Com o mundo do futebol rendido ao seu talento e carisma, o futuro de Vozinha torna-se agora tema de especulação. Apesar da idade avançada e do facto de jogar actualmente na II Liga portuguesa, o guarda-redes cabo-verdiano soma argumentos para atrair interessados. Casos como o de Keylor Navas, que após o Mundial de 2014 saltou para o Real Madrid, são raros – sobretudo quando se tem 40 anos e o último clube foi o Chaves. Ainda assim, a história do futebol está repleta de surpresas e Vozinha pode perfeitamente ambicionar um contrato de prestígio ou uma última aventura num campeonato mais mediático.

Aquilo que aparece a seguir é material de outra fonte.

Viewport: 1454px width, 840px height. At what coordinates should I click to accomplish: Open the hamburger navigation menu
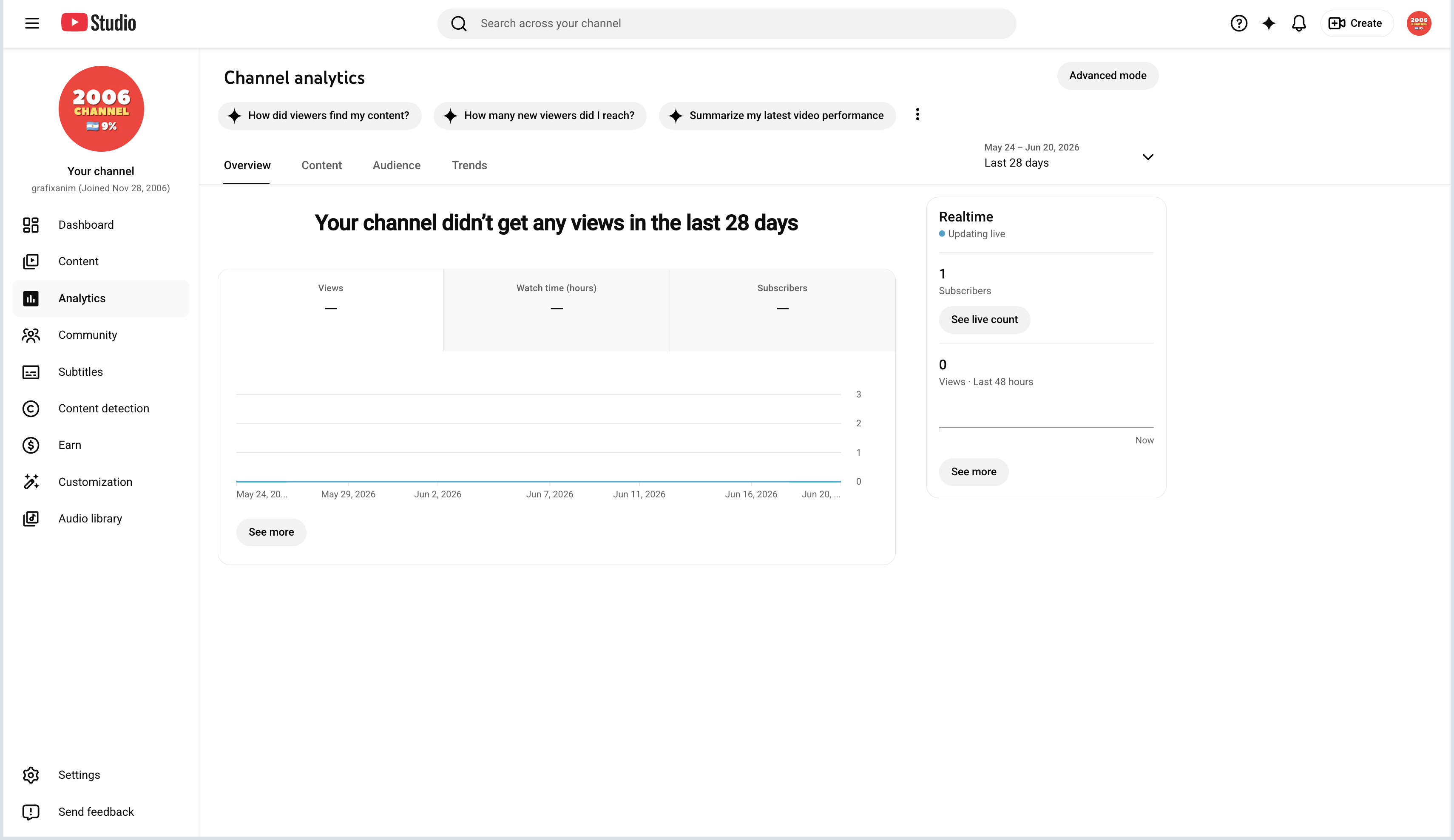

A humildade, porém, mantém-se inabalável. “Sou adepto do Barcelona, também sou adepto do Arsenal”, confessou Vozinha, acrescentando: “[David] Raya ficou no banco e é um grande guarda-redes. O Rodri joga no Manchester City, uma das melhores equipas do mundo. Mas quando o jogo começa, acho que nos esquecemos disso tudo”, explicou o guardião, sublinhando o espírito competitivo e a entrega total em campo.
O que se segue para Vozinha? A fasquia está agora elevadíssima e, se mantiver o nível exibido frente à Espanha, não faltarão convites para prolongar a carreira ao mais alto nível – seja como última muralha nos relvados, seja como embaixador de Cabo Verde e inspiração para milhares de jovens futebolistas. O fenómeno Vozinha está longe de terminar: a paixão, o talento e a perseverança continuam a conquistar o planeta futebol, com milhões de novos adeptos a acompanhar cada passo do novo herói das redes sociais.